I have destroyed it already from the beginning (Fragment(s) GAN Summer 2022)

for Fragment Performances Festival (300-1000ce) at Pancake House
& featured at the 58th ICMS (International Congress on Medieval Studies, Spring 2023)








script / “lyrics” / closed captions

Take 5

Fragment(s) (GAN Summer 2022) – (300-1000ce)
(I have destroyed it already from the beginning)
    These speculative fragments are from the year 3023, or 3683 (or so),
(approximately the same temporal distance into the future(s) that the present is from the year 300-1000ce,
expanding zones of exchange and encounter)
. . . mysterious matters & materials, spaces/places, and scales and resonances,
(whatever it may have been before) subject to reassembly in a variety of ways.
when this is what survives into the present, Fragments suggest a future:
the fragmentary hints and gestures, but can’t tell . . . fragments are fragile
. . . all the world’s in fragments now, the horizon(s) of possibilities,
collapsing time as well as space even . . . scraps and ruins;
abstracted because they are too small or are so extremely recontextualized.
fragments demand interpretation. (intentional, or accidental (or incidental) – aphoristic;)
    This is a kind of alchemy, a speculative spiritual technology,
that generates and joins these fragments, into something more akin to a jeweled web
/ an Anthropocene landscape, scree of fragments,
“stitching” these shards into the present and speculations of the future,
surreal rethinkings, transcultural and transtemporal,
fragments survive, they resist, they don’t wanna’ die, fragments insist on existence . . .


    the final shape of every effort
fragility, somewhat damaged, things fall(ing) apart, . . .
the combination creates strange chimera . . .
multi-headed fragments reaching into the pasts, presents and futures
the fragment is soaked with desires;
to know, to reconstruct, to repair, to recover, to heal . . .
    they are ecotones, broken apart, refugees, survivors,
    (a seed (truly metamorphic)
a minute form can serve as a signifier, containing a very fertile past & future
unknowable in its distance from us and use;
ritual, activation, intimacy, sensuality, . . . without fixity,
the fragments' possible purposes come into being,
alter, disintegrate, recohere, the rest disappears, open to other matter,
the purely imaginative feeling, the breathless thrill,
indefinite emotions, presences of unknown beings,
alluding, implying, teasing,
all (these) fragments are wayward , discursive, & can’t be choreographed)
there is something necessary (essential? vital?) and unavailable,
open to an overwhelming question(ing),
    and all that could have been.
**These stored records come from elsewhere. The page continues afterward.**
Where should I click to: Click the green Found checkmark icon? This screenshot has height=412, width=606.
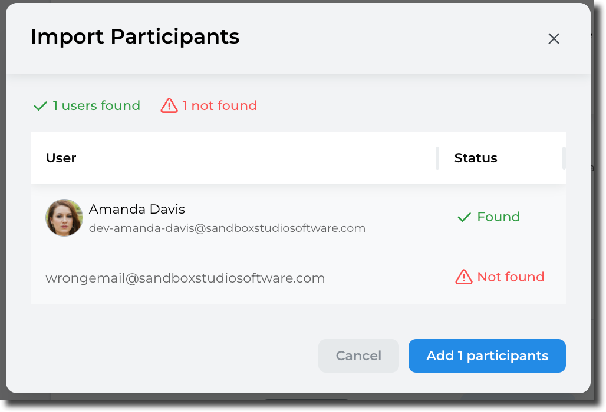465,217
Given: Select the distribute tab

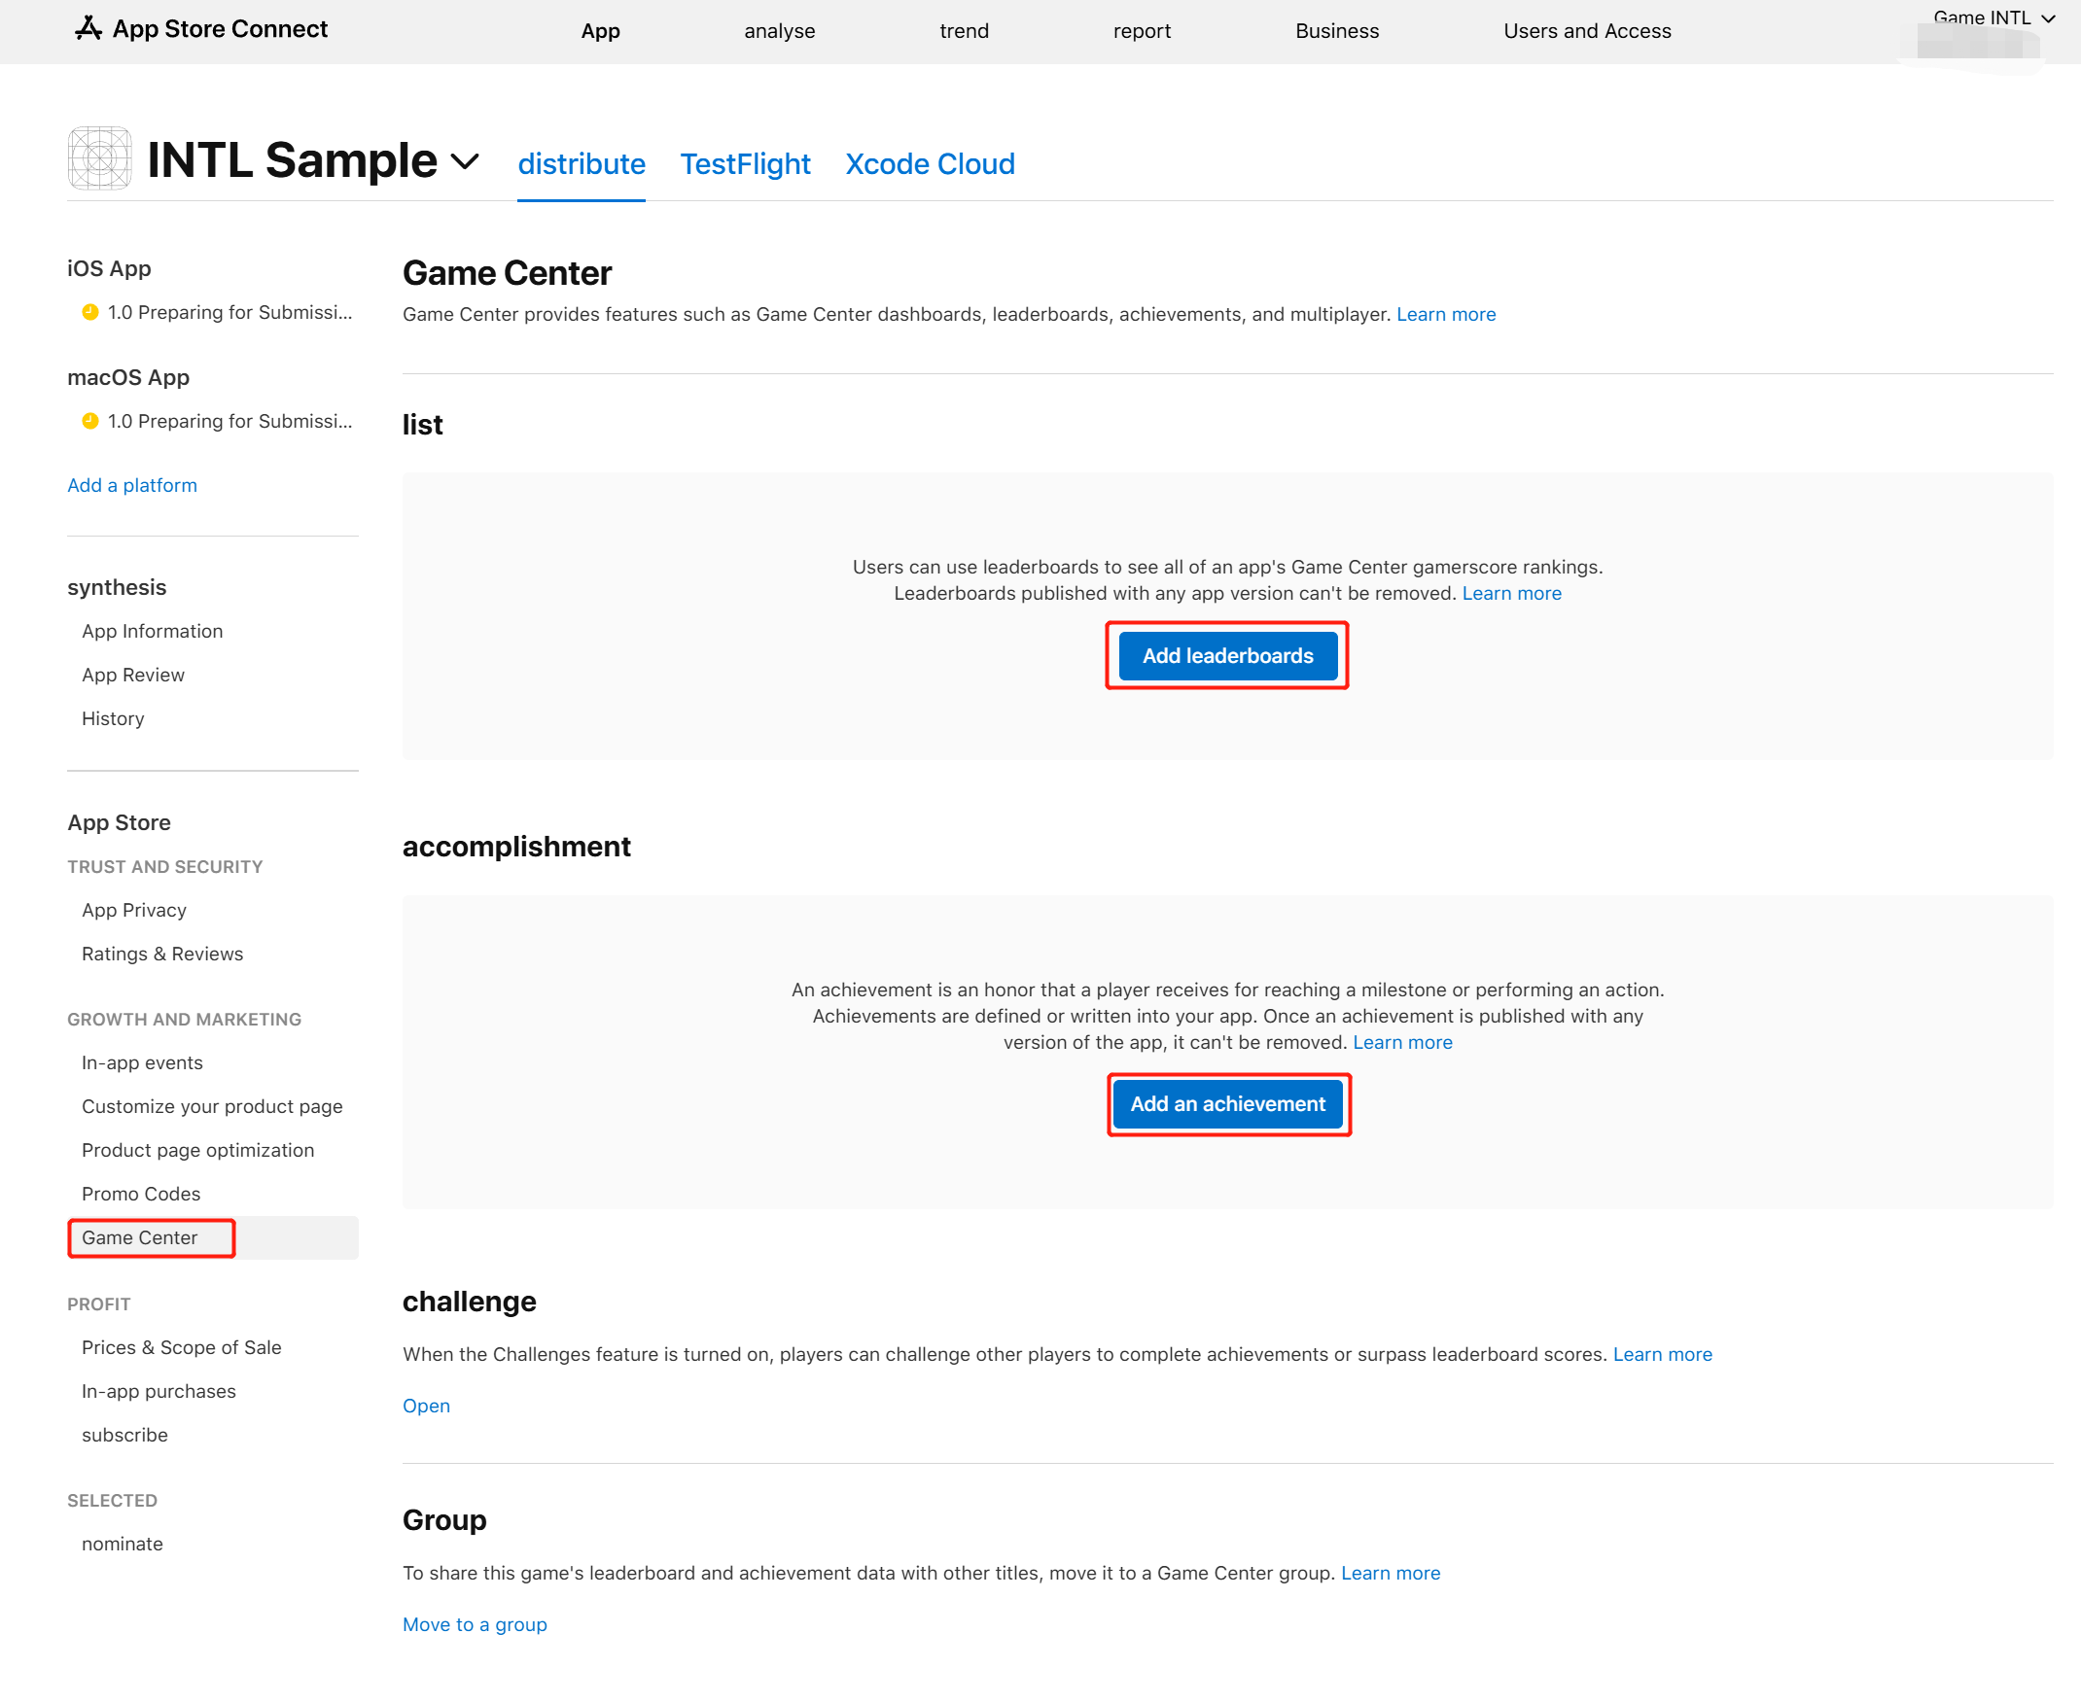Looking at the screenshot, I should point(583,162).
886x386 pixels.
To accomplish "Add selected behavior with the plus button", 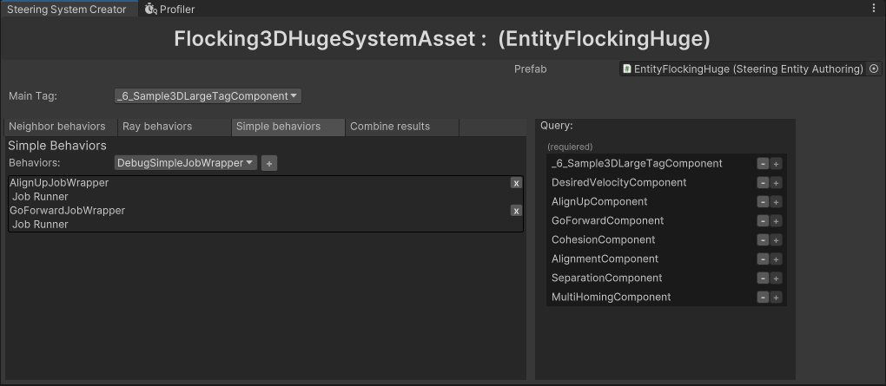I will [269, 163].
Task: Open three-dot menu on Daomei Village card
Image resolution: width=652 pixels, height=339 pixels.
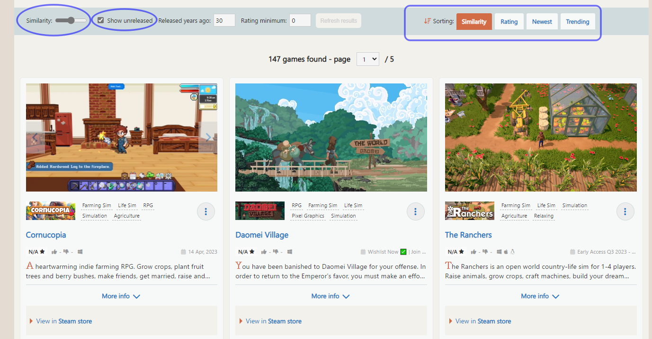Action: [x=415, y=211]
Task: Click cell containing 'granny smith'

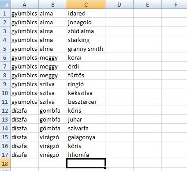Action: [86, 49]
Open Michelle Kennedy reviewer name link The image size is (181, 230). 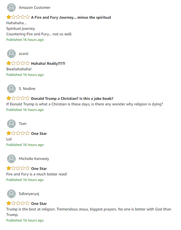tap(34, 159)
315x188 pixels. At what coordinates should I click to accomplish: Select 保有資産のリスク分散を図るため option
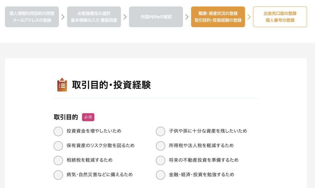(x=58, y=146)
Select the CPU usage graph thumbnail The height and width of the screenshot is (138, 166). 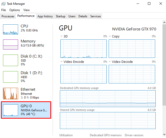[11, 29]

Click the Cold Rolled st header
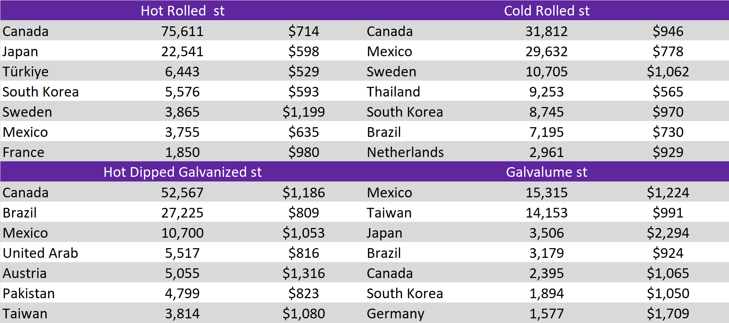pos(546,10)
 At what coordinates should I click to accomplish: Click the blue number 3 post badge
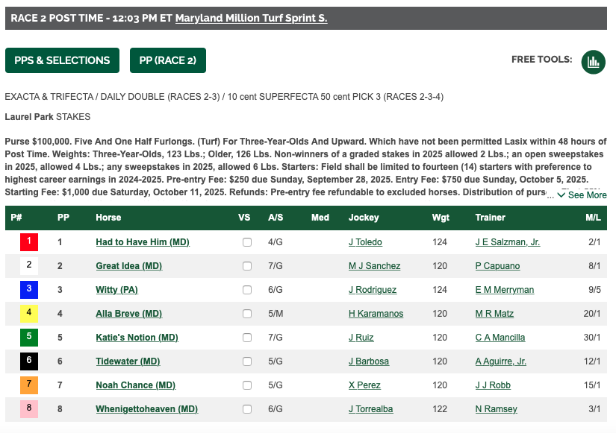29,290
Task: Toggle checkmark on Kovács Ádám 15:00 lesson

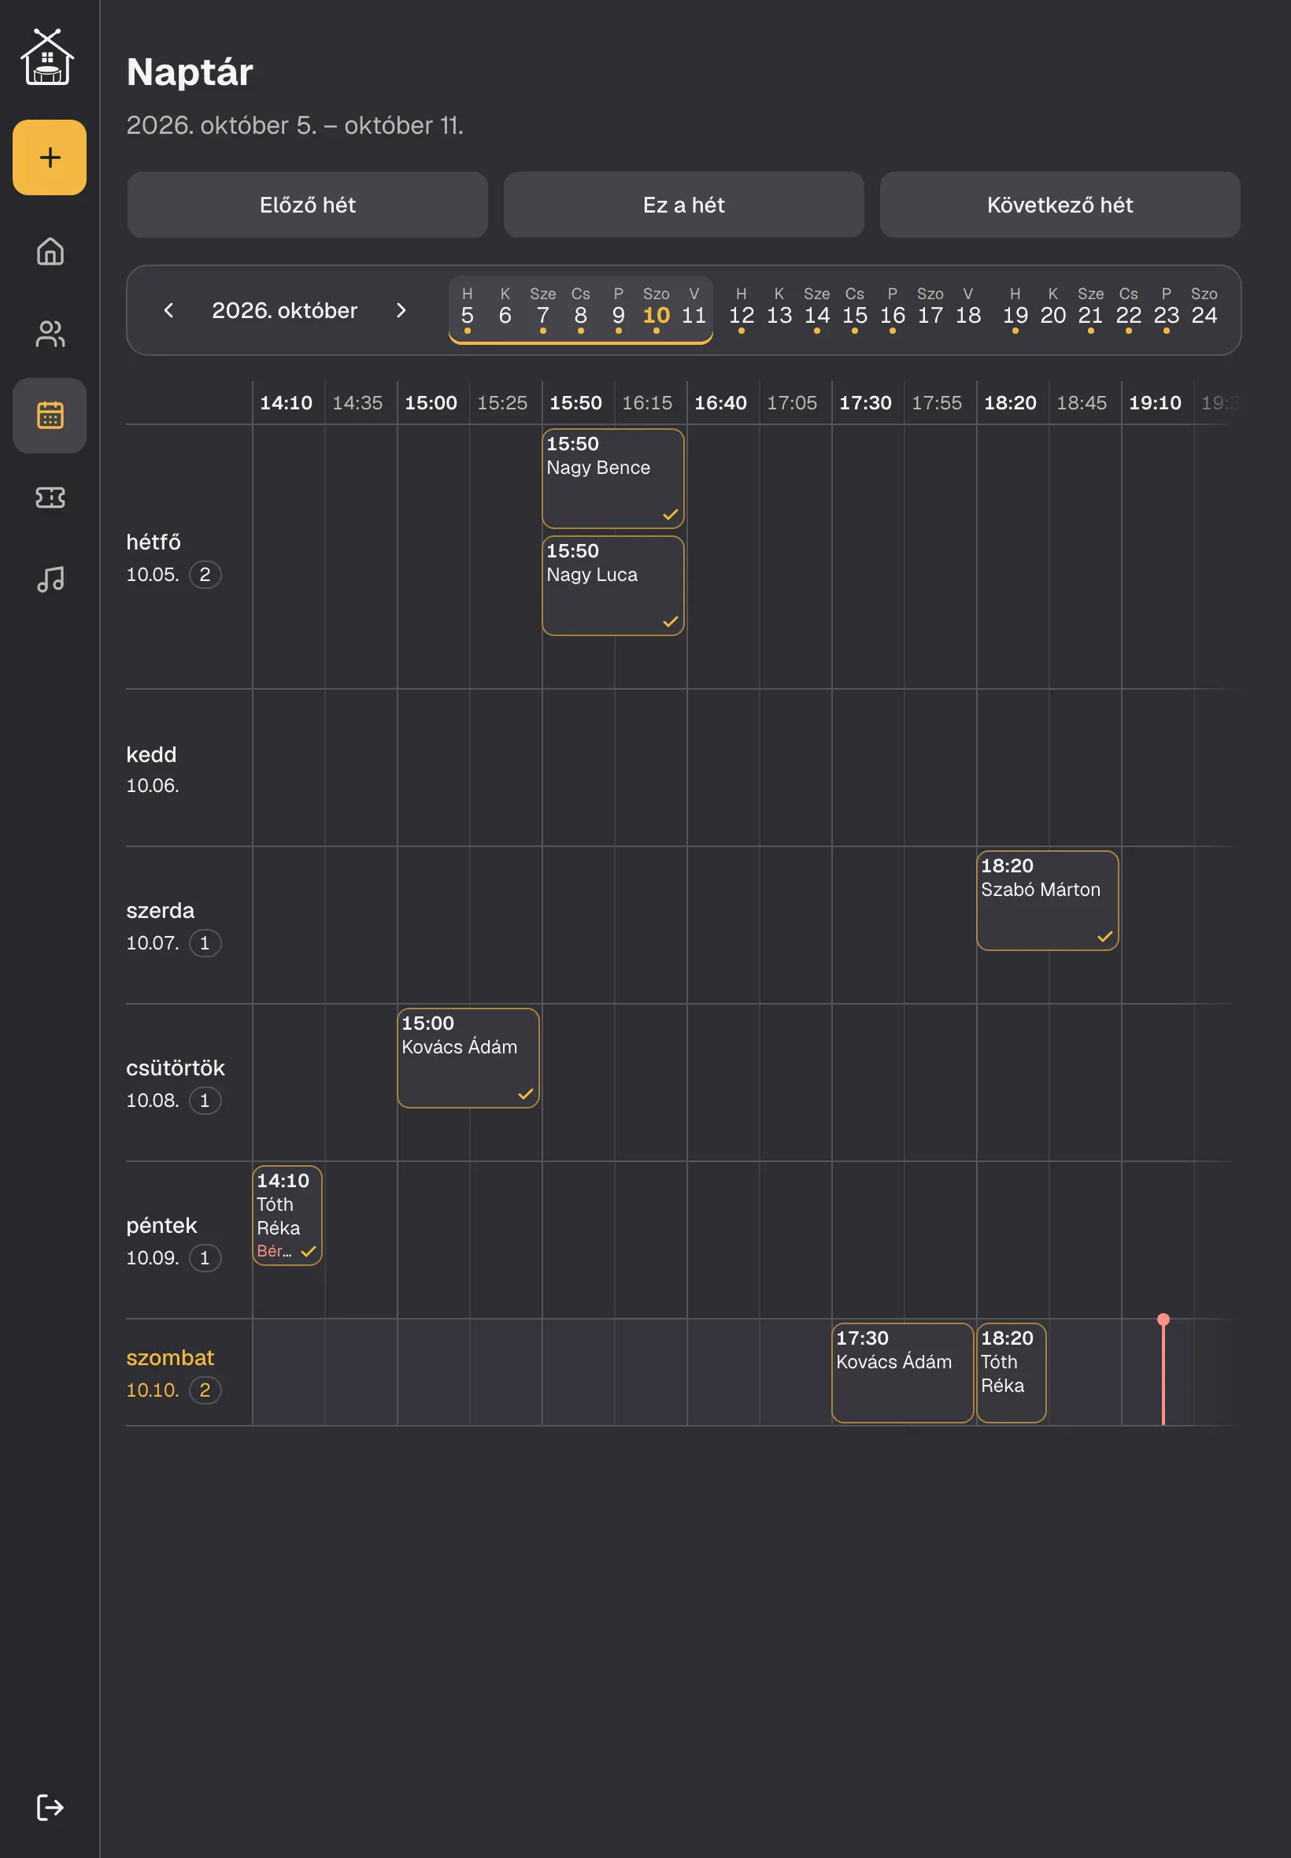Action: (526, 1094)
Unless
. . . cannot express the full meaning of what they have to say
the composition(s) of a dream, liminal, full of possibilities!










References:

Barthes, Roland. trans. Andrew Leak. 1994. Barthes: Mythologies. London: Grant & Cutler.

cårdenas, micha. “Trans of Color Poetics: Stitching Bodies, Concepts, and Algorithms” in Scholar & Feminist Online (Issue 13.3 - 14.1 | 2016).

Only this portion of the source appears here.